What is the difference between location /, location =, location ~, and location ^~ in Nginx?
location / is a prefix match (matches any URI starting with /). location = /path is an exact match with highest priority. location ~ pattern is a case-sensitive regex match, and location ~* is case-insensitive. location ^~ /path is a prefix match that stops regex checking if matched. Priority order: exact (=) > preferential prefix (^~) > regex (~ / ~*) > regular prefix (longest match). Understanding this order is crucial for correct routing.
How do I configure Nginx load balancing across multiple backends?
Define an upstream block with your backend servers: upstream myapp { server 127.0.0.1:3001; server 127.0.0.1:3002; server 127.0.0.1:3003; }. Then proxy_pass to it: proxy_pass http://myapp;. Nginx supports round-robin (default), least_conn (fewest active connections), ip_hash (sticky sessions by client IP), and weighted distribution (server host weight=3). Add max_fails and fail_timeout for health checking.
How do I enable gzip compression in Nginx?

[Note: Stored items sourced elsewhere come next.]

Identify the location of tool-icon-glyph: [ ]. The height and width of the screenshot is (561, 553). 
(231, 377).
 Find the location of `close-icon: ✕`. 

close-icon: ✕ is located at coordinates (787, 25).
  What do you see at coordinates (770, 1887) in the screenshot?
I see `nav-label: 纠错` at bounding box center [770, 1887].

Add gzip on; in the http block, then configure: gzip_types text/plain text/css application/json application/javascript text/xml application/xml text/javascript; gzip_min_length 1000; gzip_comp_level 5; gzip_vary on;. This compresses responses over 1KB for the specified MIME types. Level 5 balances CPU usage and compression ratio. Always set gzip_vary on so CDNs cache compressed and uncompressed versions separately.

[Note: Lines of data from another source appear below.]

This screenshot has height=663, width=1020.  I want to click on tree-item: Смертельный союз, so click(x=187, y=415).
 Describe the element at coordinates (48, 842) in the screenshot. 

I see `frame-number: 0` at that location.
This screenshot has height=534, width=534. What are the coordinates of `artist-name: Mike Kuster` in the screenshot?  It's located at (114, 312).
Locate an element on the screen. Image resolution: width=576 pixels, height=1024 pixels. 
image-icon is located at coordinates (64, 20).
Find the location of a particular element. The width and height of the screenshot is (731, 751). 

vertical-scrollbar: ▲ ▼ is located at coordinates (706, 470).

How do I proxy WebSocket connections through Nginx?
WebSocket requires HTTP Upgrade headers. Add: location /ws { proxy_pass http://backend; proxy_http_version 1.1; proxy_set_header Upgrade $http_upgrade; proxy_set_header Connection "upgrade"; proxy_set_header Host $host; proxy_read_timeout 86400s; }. The key directives are proxy_http_version 1.1 and the Upgrade/Connection headers. Increase proxy_read_timeout to prevent Nginx from closing idle WebSocket connections.
How do I implement rate limiting in Nginx?
Use the limit_req module. First define a zone in the http block: limit_req_zone $binary_remote_addr zone=api:10m rate=10r/s;. Then apply it in a location block: limit_req zone=api burst=20 nodelay;. This allows 10 requests per second per IP with a burst queue of 20. The nodelay flag processes burst requests immediately rather than throttling them. Use limit_req_status 429 to return a proper Too Many Requests status code.